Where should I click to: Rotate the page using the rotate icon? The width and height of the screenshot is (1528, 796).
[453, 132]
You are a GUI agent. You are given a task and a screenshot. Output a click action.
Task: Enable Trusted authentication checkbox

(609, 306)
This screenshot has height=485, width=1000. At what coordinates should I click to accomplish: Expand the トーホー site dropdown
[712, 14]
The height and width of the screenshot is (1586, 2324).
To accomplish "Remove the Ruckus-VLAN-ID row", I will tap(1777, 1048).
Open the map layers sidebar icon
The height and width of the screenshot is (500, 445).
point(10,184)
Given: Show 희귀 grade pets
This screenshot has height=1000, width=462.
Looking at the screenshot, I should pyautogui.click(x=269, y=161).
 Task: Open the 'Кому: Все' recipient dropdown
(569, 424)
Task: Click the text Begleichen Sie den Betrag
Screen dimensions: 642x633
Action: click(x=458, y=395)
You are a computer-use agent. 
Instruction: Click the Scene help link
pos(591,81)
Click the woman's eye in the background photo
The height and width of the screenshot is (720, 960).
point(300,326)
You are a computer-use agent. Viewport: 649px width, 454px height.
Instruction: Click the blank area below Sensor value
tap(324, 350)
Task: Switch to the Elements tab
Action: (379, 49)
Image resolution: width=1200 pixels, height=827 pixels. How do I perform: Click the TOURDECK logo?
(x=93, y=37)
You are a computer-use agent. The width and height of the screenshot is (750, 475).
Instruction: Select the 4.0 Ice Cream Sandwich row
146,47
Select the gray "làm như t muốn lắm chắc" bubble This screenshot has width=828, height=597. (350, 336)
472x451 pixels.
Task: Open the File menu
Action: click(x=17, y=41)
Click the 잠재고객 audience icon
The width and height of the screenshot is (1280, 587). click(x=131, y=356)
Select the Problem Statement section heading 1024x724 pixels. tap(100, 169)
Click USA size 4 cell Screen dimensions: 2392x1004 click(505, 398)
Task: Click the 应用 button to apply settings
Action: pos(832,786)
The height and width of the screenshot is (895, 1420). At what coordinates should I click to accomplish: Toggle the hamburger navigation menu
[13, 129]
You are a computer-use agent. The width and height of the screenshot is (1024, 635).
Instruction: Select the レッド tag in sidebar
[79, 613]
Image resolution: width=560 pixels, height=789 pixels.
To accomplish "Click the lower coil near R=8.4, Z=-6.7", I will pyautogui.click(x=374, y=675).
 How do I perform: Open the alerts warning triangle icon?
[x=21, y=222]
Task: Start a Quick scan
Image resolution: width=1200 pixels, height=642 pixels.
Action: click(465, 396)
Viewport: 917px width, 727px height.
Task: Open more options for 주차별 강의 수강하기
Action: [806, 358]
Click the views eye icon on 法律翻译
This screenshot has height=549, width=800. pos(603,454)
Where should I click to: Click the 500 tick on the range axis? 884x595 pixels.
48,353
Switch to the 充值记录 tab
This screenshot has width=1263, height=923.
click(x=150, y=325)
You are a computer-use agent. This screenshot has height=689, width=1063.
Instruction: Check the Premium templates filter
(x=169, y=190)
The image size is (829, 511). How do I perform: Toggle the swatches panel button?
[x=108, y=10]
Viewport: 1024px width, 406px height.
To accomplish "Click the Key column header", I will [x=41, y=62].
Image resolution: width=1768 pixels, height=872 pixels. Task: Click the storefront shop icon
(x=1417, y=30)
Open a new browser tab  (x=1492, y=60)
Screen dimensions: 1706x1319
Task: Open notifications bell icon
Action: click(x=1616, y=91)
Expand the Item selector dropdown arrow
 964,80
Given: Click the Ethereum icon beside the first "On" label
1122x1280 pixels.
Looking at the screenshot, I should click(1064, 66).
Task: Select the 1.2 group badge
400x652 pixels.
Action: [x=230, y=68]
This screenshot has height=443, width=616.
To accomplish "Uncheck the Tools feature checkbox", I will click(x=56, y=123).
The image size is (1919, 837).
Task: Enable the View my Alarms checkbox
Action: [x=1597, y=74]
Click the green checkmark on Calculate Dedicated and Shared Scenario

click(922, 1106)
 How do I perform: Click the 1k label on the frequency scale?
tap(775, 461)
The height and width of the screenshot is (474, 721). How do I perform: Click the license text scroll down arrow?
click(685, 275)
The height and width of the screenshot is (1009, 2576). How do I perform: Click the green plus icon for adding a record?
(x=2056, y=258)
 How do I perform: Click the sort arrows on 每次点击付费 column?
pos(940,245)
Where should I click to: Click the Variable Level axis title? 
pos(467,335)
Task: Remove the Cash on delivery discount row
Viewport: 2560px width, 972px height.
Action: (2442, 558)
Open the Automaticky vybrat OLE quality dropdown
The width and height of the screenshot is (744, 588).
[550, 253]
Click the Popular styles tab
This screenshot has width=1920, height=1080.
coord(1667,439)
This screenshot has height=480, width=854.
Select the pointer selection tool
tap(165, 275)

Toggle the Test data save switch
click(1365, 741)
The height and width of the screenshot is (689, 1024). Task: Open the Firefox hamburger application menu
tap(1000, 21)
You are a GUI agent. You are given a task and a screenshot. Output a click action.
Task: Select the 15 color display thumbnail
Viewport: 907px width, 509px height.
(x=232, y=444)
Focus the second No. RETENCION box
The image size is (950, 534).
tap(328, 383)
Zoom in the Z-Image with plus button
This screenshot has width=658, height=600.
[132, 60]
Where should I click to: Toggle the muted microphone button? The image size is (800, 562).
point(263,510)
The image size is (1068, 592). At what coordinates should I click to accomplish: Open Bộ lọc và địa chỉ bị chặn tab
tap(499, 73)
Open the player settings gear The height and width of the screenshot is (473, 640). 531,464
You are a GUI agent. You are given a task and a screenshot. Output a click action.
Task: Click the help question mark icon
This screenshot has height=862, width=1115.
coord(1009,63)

::::::::::

Restate word for word the lines of the data above, starting at the line containing "Select the gray" and ending at the line containing "Select the Problem", both included, and nothing more.

**FINISHED EXERCISE**
Select the gray "làm như t muốn lắm chắc" bubble This screenshot has width=828, height=597. (350, 336)
472x451 pixels.
Task: Open the File menu
Action: click(x=17, y=41)
Click the 잠재고객 audience icon
The width and height of the screenshot is (1280, 587). click(x=131, y=356)
Select the Problem Statement section heading 1024x724 pixels. tap(100, 169)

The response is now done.